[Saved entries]
------------------------------------------------------------------------

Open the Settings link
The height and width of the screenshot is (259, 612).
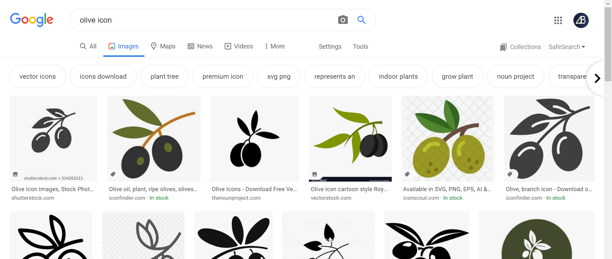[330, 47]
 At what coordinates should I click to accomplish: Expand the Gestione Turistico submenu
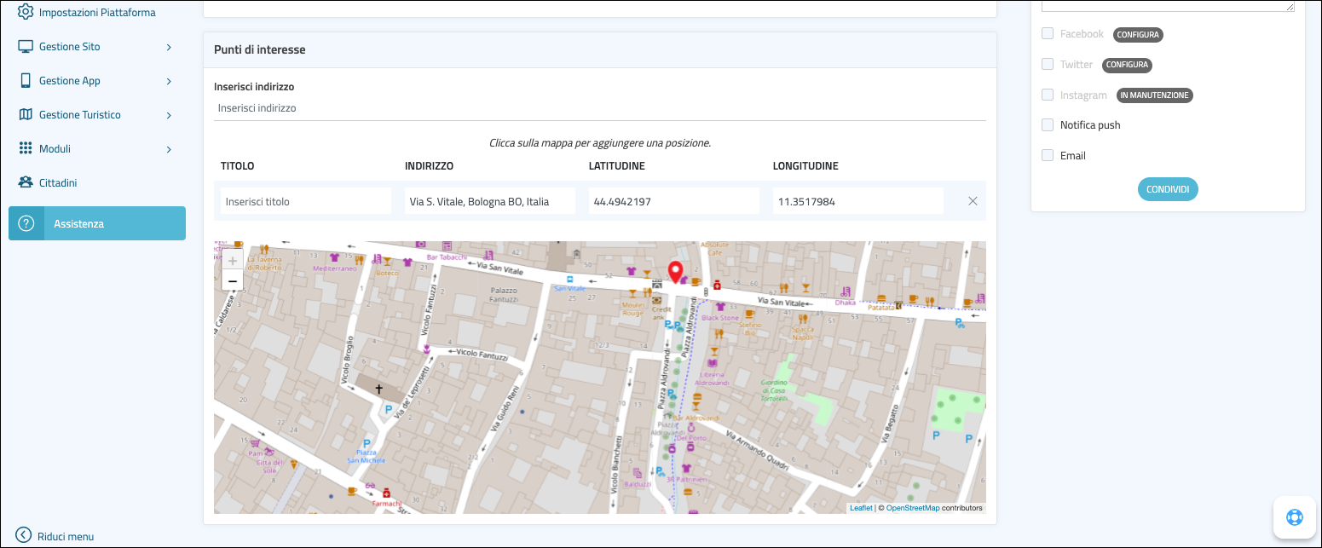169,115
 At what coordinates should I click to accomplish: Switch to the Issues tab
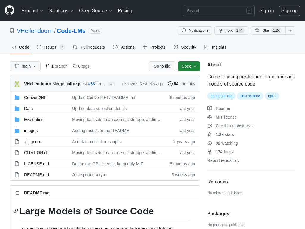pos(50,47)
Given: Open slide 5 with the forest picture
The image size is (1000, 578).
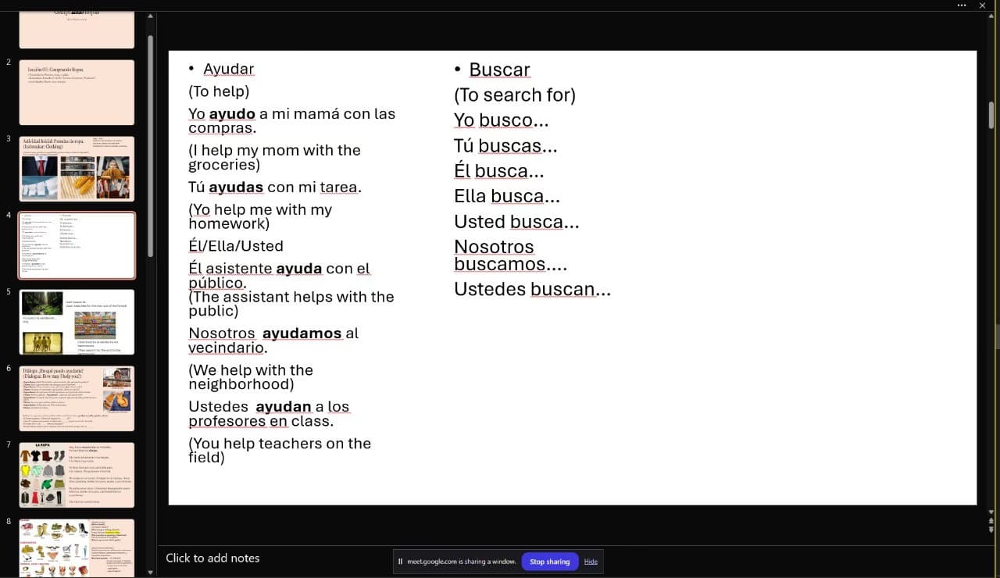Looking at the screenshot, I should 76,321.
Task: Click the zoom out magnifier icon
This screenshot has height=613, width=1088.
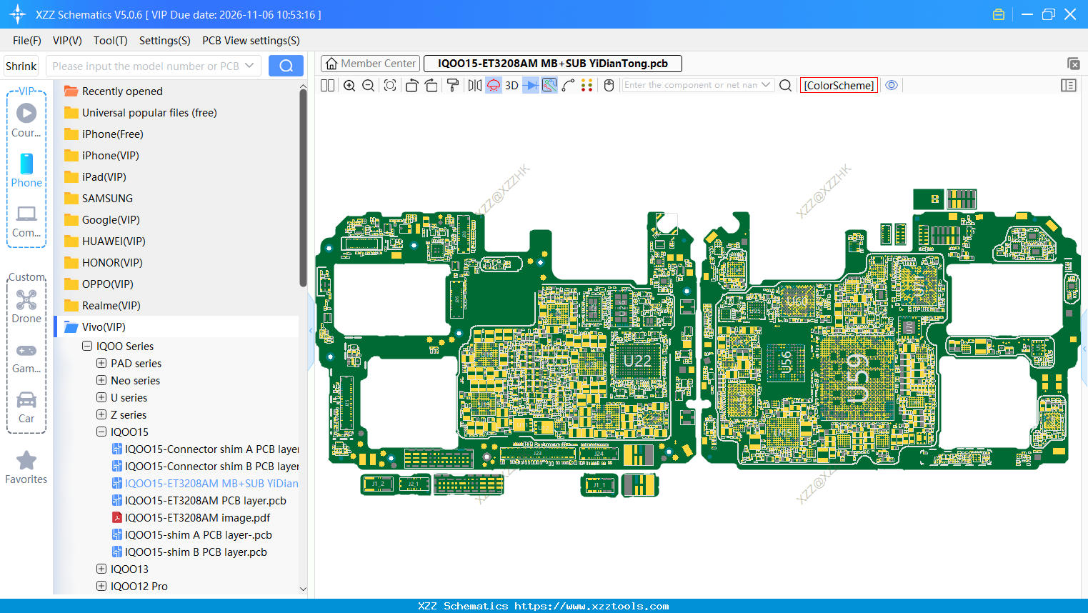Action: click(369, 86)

------------------------------------------------------------------------

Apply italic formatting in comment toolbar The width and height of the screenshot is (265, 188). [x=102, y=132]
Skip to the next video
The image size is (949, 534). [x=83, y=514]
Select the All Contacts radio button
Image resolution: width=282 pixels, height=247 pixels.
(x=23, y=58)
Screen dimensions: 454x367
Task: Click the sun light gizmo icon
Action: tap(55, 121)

------------------------------------------------------------------------

◆ **PROBLEM REQUIREMENTS**: Please render the listing as a Markdown table with the columns Row and Line, starting at the line that contains "Open the Settings link" and stopping after the line that contains "Action: click(369, 86)". Skip blank lines and omit the pictures.

◆ **RESPONSE TO THIS EXERCISE**:
| Row | Line |
|---|---|
| 1 | Open the Settings link |
| 2 | The height and width of the screenshot is (259, 612). |
| 3 | [330, 47] |
| 4 |  At what coordinates should I click to accomplish: Expand the Gestione Turistico submenu |
| 5 | 169,115 |
| 6 |  At what coordinates should I click to accomplish: Switch to the Issues tab |
| 7 | pos(50,47) |
| 8 | Given: Open slide 5 with the forest picture |
| 9 | The image size is (1000, 578). |
| 10 | Looking at the screenshot, I should 76,321. |
| 11 | Task: Click the zoom out magnifier icon |
| 12 | This screenshot has height=613, width=1088. |
| 13 | Action: click(369, 86) |